Restate word for word the lines in the listing below, starting at the line containing "This screenshot has height=666, width=852." and ending at the line containing "Given: Click the Gemini AI sparkle icon", both included; leave out the rest.

──────────

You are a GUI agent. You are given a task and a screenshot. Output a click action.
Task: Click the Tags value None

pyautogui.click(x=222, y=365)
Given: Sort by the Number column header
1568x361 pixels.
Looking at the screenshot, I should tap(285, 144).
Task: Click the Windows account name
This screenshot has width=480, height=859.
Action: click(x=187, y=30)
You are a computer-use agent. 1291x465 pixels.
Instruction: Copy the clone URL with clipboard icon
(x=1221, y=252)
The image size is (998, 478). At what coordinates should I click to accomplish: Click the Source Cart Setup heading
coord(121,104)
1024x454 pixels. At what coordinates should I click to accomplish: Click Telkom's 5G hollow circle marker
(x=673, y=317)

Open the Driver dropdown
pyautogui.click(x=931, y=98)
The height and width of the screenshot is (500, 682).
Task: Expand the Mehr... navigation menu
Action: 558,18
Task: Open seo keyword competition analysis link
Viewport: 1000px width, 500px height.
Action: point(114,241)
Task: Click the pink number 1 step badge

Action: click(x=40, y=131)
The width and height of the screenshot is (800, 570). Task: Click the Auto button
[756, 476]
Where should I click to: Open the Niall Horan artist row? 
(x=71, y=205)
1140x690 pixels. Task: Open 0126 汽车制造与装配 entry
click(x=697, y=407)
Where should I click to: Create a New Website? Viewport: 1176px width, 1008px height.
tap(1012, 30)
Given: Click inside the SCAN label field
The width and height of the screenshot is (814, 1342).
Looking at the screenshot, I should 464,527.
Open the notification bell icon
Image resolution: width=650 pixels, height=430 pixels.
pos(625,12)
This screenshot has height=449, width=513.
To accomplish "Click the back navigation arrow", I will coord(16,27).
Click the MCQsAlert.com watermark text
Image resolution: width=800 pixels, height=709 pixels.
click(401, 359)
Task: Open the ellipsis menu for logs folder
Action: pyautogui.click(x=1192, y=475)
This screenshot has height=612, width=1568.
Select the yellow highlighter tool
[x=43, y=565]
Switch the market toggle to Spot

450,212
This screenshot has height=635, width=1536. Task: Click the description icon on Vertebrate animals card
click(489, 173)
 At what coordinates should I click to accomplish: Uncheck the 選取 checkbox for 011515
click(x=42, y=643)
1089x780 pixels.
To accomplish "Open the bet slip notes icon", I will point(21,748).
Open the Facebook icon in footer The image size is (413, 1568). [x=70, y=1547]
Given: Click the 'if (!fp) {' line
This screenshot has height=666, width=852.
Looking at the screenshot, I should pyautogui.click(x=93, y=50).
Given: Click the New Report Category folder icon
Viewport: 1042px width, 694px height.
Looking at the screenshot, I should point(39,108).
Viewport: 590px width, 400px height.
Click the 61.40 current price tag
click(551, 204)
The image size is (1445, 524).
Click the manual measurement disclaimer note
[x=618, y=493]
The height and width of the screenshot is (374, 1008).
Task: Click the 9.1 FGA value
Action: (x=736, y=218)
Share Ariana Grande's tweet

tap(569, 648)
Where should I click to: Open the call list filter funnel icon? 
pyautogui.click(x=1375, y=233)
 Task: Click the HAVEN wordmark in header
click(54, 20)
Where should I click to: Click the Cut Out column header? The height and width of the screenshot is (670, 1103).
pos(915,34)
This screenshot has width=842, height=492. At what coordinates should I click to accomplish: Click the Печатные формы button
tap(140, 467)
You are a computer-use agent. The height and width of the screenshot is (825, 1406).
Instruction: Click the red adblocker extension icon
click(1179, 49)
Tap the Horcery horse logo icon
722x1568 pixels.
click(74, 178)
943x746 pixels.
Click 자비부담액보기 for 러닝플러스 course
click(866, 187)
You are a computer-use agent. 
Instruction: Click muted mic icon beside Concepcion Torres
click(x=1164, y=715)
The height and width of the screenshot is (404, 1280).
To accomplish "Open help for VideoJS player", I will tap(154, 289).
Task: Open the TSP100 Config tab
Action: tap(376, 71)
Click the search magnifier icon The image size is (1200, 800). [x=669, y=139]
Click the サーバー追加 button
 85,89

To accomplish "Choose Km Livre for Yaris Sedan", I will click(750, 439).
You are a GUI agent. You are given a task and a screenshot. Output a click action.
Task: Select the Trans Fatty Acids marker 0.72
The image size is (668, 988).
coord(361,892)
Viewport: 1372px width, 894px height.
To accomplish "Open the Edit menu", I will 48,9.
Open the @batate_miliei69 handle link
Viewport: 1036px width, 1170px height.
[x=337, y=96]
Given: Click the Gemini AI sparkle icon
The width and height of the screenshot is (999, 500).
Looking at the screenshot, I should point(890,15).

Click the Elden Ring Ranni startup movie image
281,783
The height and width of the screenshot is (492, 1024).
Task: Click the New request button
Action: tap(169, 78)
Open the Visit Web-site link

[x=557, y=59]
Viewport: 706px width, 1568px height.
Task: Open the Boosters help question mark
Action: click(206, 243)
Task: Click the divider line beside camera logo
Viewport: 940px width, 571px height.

──────────

→ **RESPONSE AREA**:
This screenshot has height=666, width=852.
Looking at the screenshot, I should pyautogui.click(x=93, y=50).
Given: Click the New Report Category folder icon
Viewport: 1042px width, 694px height.
Looking at the screenshot, I should point(39,108).
Viewport: 590px width, 400px height.
Click the 61.40 current price tag
click(551, 204)
The image size is (1445, 524).
Click the manual measurement disclaimer note
[x=618, y=493]
The height and width of the screenshot is (374, 1008).
Task: Click the 9.1 FGA value
Action: (x=736, y=218)
Share Ariana Grande's tweet

tap(569, 648)
Where should I click to: Open the call list filter funnel icon? 
pyautogui.click(x=1375, y=233)
 Task: Click the HAVEN wordmark in header
click(54, 20)
Where should I click to: Click the Cut Out column header? The height and width of the screenshot is (670, 1103).
pos(915,34)
This screenshot has width=842, height=492. At what coordinates should I click to accomplish: Click the Печатные формы button
tap(140, 467)
You are a computer-use agent. The height and width of the screenshot is (825, 1406).
Instruction: Click the red adblocker extension icon
click(1179, 49)
Tap the Horcery horse logo icon
722x1568 pixels.
click(74, 178)
943x746 pixels.
Click 자비부담액보기 for 러닝플러스 course
click(866, 187)
You are a computer-use agent. 
Instruction: Click muted mic icon beside Concepcion Torres
click(x=1164, y=715)
The height and width of the screenshot is (404, 1280).
To accomplish "Open help for VideoJS player", I will tap(154, 289).
Task: Open the TSP100 Config tab
Action: tap(376, 71)
Click the search magnifier icon The image size is (1200, 800). [x=669, y=139]
Click the サーバー追加 button
 85,89

To accomplish "Choose Km Livre for Yaris Sedan", I will click(750, 439).
You are a GUI agent. You are given a task and a screenshot. Output a click action.
Task: Select the Trans Fatty Acids marker 0.72
The image size is (668, 988).
coord(361,892)
Viewport: 1372px width, 894px height.
To accomplish "Open the Edit menu", I will 48,9.
Open the @batate_miliei69 handle link
Viewport: 1036px width, 1170px height.
[x=337, y=96]
Given: Click the Gemini AI sparkle icon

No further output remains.